My mouth's watering. Pickled onions, jellied eels, cockles, rollmops, saveloy, deep fried Glaswegian Black pudding with molten Mars bar and big fat chips. And battered and fried Cod Roe. Yummy. I really have been away too long. :))
 
My mouth's watering. Pickled onions, jellied eels, cockles, rollmops, saveloy, deep fried Glaswegian Black pudding with molten Mars bar and big fat chips. And battered and fried Cod Roe. Yummy. I really have been away too long. :))
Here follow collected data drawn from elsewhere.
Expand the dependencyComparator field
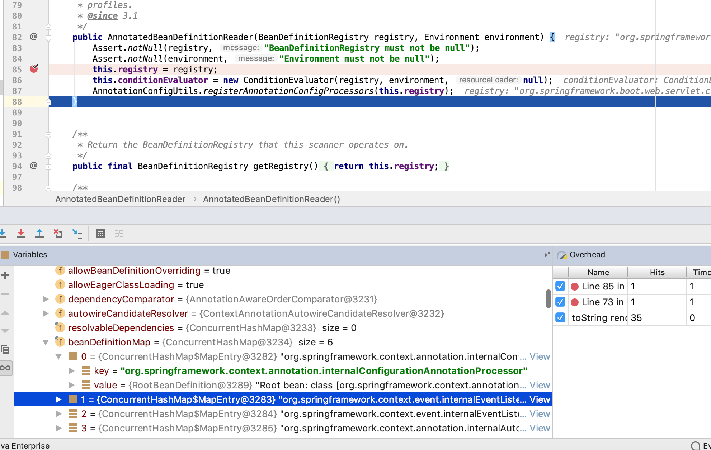The width and height of the screenshot is (711, 450). point(46,299)
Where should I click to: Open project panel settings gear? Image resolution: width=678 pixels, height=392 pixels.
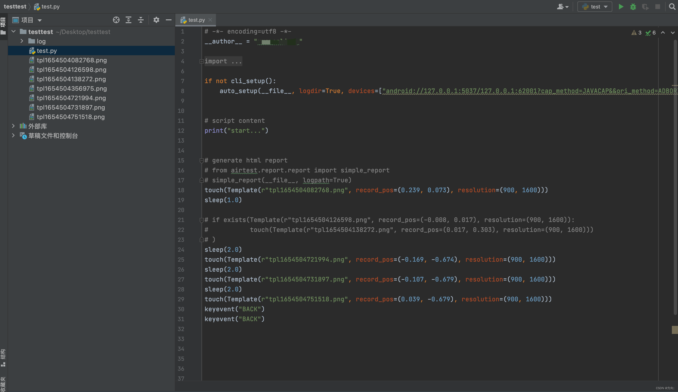tap(156, 20)
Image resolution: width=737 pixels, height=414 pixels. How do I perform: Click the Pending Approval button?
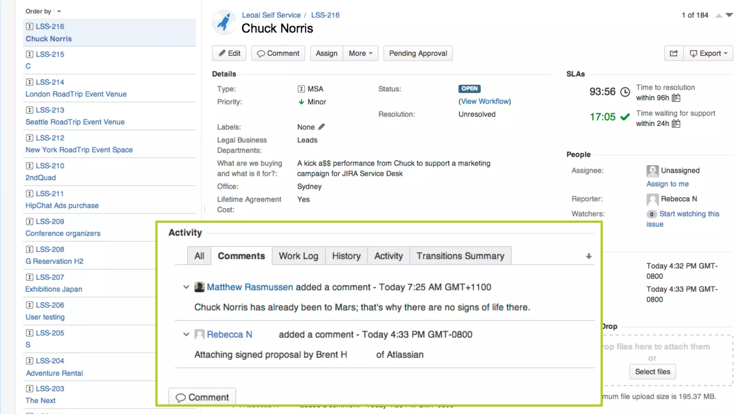(x=418, y=53)
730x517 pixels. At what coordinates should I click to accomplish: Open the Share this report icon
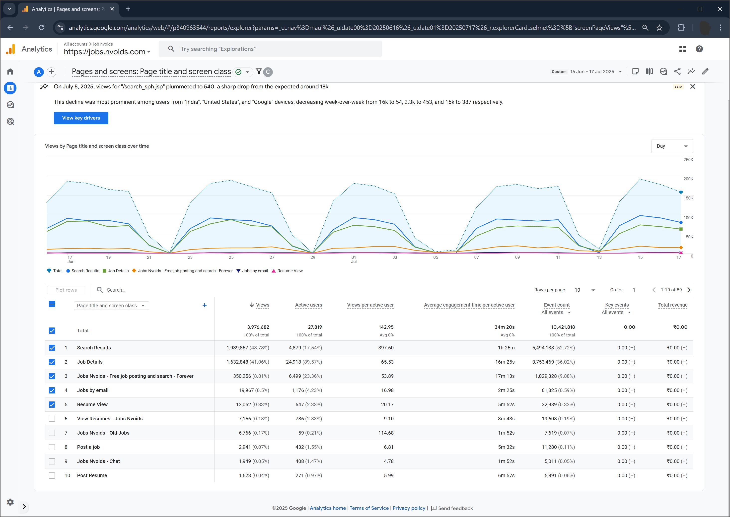pos(677,71)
the "molten Mars bar" is beyond my immagination....
you lost me there ......
 
Deep fried mars bar. A complete entertainment. The spectacle of the frier unwrapping and battering it then dropping into the hot fat is a myth busting delight. The mangled sticky mess produced is not pretty but a quite edible culinary sucess.
"Bubble and Squeak" so named because that's what your digestive system does about half an hour after consuming.
It never ceases to amaze me seeing it the freezer cabinet in some supermarkets. Left over dishes made on purpose seems to be a contradiction but...there we are.
 
Deep fried mars bar. A complete entertainment. The spectacle of the frier unwrapping and battering it then dropping into the hot fat is a myth busting delight. The mangled sticky mess produced is not pretty but a quite edible culinary sucess.
"Bubble and Squeak" so named because that's what your digestive system does about half an hour after consuming.
It never ceases to amaze me seeing it the freezer cabinet in some supermarkets. Left over dishes made on purpose seems to be a contradiction but...there we are.
I'm Australian and grew up with Bubble and Squeak (for those not familiar, it's the left over veggies and mashed potato made into patties, plate scrapings basically), recently an international chain Aldi's opened and I bought frozen Bubble and Squeak and tried it, it's rubbery, but not too bad!